======== SOURCE RECORDS

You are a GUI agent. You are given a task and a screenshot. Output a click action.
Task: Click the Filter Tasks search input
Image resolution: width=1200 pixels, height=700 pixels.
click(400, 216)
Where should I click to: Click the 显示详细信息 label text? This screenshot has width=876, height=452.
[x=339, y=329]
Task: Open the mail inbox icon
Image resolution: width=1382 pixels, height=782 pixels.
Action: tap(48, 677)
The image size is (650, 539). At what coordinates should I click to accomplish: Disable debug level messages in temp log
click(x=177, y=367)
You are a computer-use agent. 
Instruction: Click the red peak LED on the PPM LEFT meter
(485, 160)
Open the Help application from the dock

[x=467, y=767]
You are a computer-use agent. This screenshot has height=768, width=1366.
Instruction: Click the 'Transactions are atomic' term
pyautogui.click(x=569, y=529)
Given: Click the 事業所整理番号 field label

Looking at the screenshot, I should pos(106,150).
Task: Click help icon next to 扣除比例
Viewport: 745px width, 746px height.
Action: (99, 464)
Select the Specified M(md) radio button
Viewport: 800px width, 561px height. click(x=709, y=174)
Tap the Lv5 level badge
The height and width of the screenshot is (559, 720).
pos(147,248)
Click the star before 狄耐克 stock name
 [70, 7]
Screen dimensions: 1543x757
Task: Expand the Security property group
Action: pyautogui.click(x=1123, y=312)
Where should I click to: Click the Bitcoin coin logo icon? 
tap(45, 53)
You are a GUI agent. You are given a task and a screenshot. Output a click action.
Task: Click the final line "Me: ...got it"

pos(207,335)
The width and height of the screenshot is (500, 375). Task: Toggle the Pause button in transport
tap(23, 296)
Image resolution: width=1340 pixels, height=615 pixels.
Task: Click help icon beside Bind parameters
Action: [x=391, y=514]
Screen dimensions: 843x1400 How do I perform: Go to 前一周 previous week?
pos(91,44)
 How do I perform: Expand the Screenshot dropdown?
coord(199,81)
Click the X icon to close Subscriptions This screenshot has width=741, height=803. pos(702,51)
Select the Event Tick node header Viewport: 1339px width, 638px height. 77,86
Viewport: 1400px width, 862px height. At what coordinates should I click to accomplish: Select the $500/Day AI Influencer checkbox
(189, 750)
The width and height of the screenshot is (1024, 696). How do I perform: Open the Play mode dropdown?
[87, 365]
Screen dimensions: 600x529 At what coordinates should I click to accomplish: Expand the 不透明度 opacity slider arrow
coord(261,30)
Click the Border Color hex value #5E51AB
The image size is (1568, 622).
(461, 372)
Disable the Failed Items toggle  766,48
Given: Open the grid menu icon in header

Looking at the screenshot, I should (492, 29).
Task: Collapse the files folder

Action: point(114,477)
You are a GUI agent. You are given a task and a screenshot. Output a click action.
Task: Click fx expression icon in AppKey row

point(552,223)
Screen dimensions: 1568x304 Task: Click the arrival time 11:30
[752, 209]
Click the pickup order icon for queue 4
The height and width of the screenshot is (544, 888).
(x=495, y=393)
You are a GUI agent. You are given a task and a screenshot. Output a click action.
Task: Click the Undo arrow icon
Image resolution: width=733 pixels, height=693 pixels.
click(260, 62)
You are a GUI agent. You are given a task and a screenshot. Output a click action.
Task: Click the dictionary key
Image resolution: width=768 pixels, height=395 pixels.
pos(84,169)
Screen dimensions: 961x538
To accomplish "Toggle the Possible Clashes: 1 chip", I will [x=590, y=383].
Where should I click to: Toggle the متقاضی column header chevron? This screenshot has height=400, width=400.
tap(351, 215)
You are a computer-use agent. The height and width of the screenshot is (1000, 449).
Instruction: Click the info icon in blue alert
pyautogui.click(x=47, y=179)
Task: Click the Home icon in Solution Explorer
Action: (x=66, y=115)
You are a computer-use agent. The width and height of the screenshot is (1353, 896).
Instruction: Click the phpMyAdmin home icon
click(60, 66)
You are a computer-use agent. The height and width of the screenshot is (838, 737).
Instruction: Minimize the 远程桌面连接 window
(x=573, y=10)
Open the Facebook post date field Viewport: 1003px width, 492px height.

================

§ HOW TO COMPLETE THIS TASK
Return every line from the one holding "Instruction: Click the info" through the end of the data, exactly as it appears, with both ends kept and nothing else.

§ TASK RESPONSE
Instruction: Click the info icon in blue alert
pyautogui.click(x=47, y=179)
Task: Click the Home icon in Solution Explorer
Action: (x=66, y=115)
You are a computer-use agent. The width and height of the screenshot is (1353, 896).
Instruction: Click the phpMyAdmin home icon
click(60, 66)
You are a computer-use agent. The height and width of the screenshot is (838, 737).
Instruction: Minimize the 远程桌面连接 window
(x=573, y=10)
Open the Facebook post date field Viewport: 1003px width, 492px height.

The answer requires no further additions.